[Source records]
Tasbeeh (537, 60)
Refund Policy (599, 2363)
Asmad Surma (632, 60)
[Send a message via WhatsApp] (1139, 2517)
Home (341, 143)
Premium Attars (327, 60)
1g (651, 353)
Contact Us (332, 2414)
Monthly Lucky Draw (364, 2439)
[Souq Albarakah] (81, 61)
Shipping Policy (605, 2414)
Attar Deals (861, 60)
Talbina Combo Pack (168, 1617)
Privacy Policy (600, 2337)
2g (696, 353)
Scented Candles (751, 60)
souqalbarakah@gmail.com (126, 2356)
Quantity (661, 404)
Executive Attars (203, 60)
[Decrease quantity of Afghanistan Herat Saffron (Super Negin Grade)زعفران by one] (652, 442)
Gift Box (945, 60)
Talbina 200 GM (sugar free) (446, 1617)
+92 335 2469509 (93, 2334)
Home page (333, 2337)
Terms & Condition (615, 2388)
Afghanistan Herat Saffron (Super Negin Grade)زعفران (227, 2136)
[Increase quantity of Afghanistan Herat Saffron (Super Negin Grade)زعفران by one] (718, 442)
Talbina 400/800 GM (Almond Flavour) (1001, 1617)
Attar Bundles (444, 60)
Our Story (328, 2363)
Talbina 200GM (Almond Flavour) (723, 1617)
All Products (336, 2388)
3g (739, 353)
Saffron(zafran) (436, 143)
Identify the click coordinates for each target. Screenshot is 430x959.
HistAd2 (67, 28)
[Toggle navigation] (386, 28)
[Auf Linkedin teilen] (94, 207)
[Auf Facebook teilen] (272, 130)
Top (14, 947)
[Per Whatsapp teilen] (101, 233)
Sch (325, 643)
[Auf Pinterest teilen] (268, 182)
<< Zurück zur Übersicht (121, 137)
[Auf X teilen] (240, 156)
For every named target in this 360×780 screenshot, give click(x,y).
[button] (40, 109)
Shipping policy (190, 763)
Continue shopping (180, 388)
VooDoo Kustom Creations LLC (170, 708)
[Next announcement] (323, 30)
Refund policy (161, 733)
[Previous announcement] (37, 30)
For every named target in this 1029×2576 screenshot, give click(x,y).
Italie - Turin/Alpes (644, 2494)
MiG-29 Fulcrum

| Work instruction |
Please transcribe exactly the lines above from the line that has "souqalbarakah@gmail.com (126, 2356)" up to and including the line that has "Saffron(zafran) (436, 143)"; no other line belongs in the answer.

| Solution |
souqalbarakah@gmail.com (126, 2356)
Quantity (661, 404)
Executive Attars (203, 60)
[Decrease quantity of Afghanistan Herat Saffron (Super Negin Grade)زعفران by one] (652, 442)
Gift Box (945, 60)
Talbina 200 GM (sugar free) (446, 1617)
+92 335 2469509 (93, 2334)
Home page (333, 2337)
Terms & Condition (615, 2388)
Afghanistan Herat Saffron (Super Negin Grade)زعفران (227, 2136)
[Increase quantity of Afghanistan Herat Saffron (Super Negin Grade)زعفران by one] (718, 442)
Talbina 400/800 GM (Almond Flavour) (1001, 1617)
Attar Bundles (444, 60)
Our Story (328, 2363)
Talbina 200GM (Almond Flavour) (723, 1617)
All Products (336, 2388)
3g (739, 353)
Saffron(zafran) (436, 143)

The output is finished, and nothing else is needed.